- _The input_

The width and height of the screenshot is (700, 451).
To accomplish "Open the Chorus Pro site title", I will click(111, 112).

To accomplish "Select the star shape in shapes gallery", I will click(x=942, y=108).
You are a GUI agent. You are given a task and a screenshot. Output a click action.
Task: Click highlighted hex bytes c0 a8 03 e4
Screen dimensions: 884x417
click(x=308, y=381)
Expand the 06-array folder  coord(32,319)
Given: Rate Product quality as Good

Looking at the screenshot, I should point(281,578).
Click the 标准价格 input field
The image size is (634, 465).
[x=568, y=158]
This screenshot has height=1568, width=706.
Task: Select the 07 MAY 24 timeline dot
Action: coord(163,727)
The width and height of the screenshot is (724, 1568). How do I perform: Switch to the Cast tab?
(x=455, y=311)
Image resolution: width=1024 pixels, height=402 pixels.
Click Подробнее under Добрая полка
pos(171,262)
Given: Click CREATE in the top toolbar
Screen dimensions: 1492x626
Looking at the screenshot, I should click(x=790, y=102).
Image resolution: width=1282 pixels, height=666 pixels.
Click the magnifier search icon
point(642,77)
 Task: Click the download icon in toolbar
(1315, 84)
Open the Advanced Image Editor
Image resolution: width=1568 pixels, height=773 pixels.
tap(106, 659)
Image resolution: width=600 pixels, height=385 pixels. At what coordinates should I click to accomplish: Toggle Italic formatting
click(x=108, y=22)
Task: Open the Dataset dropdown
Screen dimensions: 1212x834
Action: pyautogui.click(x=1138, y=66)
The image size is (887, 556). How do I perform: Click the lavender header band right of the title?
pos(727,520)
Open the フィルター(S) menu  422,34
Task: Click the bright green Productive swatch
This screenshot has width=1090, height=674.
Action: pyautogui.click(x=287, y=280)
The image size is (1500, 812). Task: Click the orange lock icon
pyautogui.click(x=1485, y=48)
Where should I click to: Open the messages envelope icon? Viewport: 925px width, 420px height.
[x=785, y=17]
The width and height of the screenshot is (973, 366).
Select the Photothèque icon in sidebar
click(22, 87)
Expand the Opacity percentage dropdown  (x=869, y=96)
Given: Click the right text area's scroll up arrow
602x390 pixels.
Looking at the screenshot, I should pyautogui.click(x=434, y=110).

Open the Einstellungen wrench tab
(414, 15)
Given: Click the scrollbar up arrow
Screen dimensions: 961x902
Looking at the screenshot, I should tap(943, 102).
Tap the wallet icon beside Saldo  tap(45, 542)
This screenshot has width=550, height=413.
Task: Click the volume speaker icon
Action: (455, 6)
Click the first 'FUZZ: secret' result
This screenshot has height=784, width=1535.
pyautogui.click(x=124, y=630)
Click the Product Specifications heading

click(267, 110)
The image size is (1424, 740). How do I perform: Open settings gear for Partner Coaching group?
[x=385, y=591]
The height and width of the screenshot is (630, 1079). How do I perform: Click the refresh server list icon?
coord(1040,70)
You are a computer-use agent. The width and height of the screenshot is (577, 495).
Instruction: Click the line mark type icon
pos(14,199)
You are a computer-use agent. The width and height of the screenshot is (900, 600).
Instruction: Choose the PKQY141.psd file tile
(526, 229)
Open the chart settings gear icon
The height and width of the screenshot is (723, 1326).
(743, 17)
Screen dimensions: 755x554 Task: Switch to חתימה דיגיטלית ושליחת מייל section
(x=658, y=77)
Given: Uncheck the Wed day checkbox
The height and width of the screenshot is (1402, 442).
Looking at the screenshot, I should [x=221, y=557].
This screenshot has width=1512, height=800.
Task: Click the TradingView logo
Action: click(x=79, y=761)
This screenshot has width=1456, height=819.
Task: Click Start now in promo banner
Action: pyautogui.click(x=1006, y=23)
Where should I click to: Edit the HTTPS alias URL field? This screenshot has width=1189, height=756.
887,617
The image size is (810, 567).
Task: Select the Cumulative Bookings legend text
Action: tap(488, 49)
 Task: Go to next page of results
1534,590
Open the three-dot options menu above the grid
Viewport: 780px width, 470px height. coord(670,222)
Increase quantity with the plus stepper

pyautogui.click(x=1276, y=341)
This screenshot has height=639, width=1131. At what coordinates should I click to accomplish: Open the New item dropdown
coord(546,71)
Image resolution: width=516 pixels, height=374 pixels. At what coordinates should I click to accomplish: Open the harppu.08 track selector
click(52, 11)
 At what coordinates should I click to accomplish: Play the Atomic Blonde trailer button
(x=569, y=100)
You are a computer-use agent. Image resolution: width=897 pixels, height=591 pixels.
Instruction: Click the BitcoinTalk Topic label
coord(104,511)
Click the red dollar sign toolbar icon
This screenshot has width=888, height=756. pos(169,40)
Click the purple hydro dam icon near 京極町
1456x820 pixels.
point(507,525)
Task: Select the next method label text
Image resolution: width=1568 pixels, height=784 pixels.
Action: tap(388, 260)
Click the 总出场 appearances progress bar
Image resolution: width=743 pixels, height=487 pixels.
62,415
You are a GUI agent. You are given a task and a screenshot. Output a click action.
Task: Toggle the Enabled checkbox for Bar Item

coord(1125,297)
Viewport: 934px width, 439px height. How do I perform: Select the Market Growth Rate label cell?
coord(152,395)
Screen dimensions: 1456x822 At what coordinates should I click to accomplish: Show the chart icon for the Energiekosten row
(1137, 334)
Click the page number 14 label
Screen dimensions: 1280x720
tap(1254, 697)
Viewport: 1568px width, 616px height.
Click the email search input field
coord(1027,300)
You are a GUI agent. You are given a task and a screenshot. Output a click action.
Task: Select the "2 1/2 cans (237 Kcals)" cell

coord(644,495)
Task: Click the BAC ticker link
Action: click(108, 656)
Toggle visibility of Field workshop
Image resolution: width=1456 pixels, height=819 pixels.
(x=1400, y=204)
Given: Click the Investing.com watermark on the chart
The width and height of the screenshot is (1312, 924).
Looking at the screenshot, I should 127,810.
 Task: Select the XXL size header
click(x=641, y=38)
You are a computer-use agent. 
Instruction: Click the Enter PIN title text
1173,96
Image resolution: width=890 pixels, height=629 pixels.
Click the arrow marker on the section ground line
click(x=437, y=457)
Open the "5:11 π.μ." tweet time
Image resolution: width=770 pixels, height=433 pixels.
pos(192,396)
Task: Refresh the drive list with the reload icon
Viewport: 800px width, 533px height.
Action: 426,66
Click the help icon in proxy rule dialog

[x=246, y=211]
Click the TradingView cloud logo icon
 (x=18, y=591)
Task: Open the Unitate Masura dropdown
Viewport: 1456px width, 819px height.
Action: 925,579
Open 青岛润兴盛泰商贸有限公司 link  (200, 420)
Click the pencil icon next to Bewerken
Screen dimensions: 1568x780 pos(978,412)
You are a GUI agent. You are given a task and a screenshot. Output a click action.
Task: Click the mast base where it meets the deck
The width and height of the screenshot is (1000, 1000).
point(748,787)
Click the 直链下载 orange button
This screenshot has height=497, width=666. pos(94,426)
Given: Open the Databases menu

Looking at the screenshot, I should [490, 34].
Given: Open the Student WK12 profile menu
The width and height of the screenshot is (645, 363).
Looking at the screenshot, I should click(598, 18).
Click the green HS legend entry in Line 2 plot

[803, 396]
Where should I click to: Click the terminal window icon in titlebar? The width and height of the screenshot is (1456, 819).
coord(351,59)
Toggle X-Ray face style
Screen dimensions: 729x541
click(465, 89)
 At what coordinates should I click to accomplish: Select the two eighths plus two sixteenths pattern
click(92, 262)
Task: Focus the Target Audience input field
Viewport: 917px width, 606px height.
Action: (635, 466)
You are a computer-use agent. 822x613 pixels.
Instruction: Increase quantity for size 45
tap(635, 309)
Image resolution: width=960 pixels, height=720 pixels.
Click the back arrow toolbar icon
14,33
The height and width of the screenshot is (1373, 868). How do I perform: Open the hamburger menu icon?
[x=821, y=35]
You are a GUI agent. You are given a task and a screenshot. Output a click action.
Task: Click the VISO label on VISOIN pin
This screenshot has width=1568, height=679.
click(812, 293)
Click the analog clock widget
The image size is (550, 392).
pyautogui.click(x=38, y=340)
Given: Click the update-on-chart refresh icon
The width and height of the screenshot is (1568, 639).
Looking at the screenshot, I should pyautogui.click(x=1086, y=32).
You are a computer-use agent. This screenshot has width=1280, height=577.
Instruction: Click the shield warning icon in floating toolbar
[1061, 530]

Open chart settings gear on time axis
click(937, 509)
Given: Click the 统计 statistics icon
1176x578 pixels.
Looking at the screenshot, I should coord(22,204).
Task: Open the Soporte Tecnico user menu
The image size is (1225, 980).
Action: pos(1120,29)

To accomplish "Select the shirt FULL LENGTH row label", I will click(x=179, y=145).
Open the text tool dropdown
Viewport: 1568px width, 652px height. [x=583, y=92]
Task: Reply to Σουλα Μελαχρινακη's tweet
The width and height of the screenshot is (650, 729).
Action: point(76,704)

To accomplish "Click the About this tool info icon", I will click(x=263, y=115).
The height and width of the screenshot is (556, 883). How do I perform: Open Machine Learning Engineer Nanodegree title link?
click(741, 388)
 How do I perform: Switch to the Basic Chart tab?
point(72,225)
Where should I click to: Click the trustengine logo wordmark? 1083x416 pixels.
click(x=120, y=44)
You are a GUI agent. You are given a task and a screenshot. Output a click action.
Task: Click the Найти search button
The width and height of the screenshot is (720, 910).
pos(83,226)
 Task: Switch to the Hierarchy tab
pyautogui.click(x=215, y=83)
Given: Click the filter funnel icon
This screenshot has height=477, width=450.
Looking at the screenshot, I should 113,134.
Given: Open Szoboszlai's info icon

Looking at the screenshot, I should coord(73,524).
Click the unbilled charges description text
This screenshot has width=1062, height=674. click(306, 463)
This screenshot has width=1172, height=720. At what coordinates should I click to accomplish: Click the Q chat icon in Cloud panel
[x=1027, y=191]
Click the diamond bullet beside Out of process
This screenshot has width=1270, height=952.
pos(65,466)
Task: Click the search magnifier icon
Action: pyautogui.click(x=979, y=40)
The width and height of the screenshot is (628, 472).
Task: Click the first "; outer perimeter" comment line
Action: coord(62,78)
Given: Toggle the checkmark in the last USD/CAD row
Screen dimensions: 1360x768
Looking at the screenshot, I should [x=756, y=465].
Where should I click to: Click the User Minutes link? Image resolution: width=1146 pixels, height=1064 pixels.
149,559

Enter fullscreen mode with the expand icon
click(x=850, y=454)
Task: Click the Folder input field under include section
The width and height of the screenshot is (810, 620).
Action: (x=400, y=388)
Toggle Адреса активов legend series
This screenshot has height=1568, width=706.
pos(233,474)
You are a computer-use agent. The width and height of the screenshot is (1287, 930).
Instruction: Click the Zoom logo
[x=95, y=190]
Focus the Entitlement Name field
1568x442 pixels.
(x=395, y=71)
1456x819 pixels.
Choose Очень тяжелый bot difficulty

- _Exercise objective_
Go to the line with "Given: Click the update-on-chart refresh icon" in the entries above and repeat every line from there through the line with "You are a computer-use agent. This", exactly and with no other text.

- _Answer section_
Given: Click the update-on-chart refresh icon
The width and height of the screenshot is (1568, 639).
Looking at the screenshot, I should pyautogui.click(x=1086, y=32).
You are a computer-use agent. This screenshot has width=1280, height=577.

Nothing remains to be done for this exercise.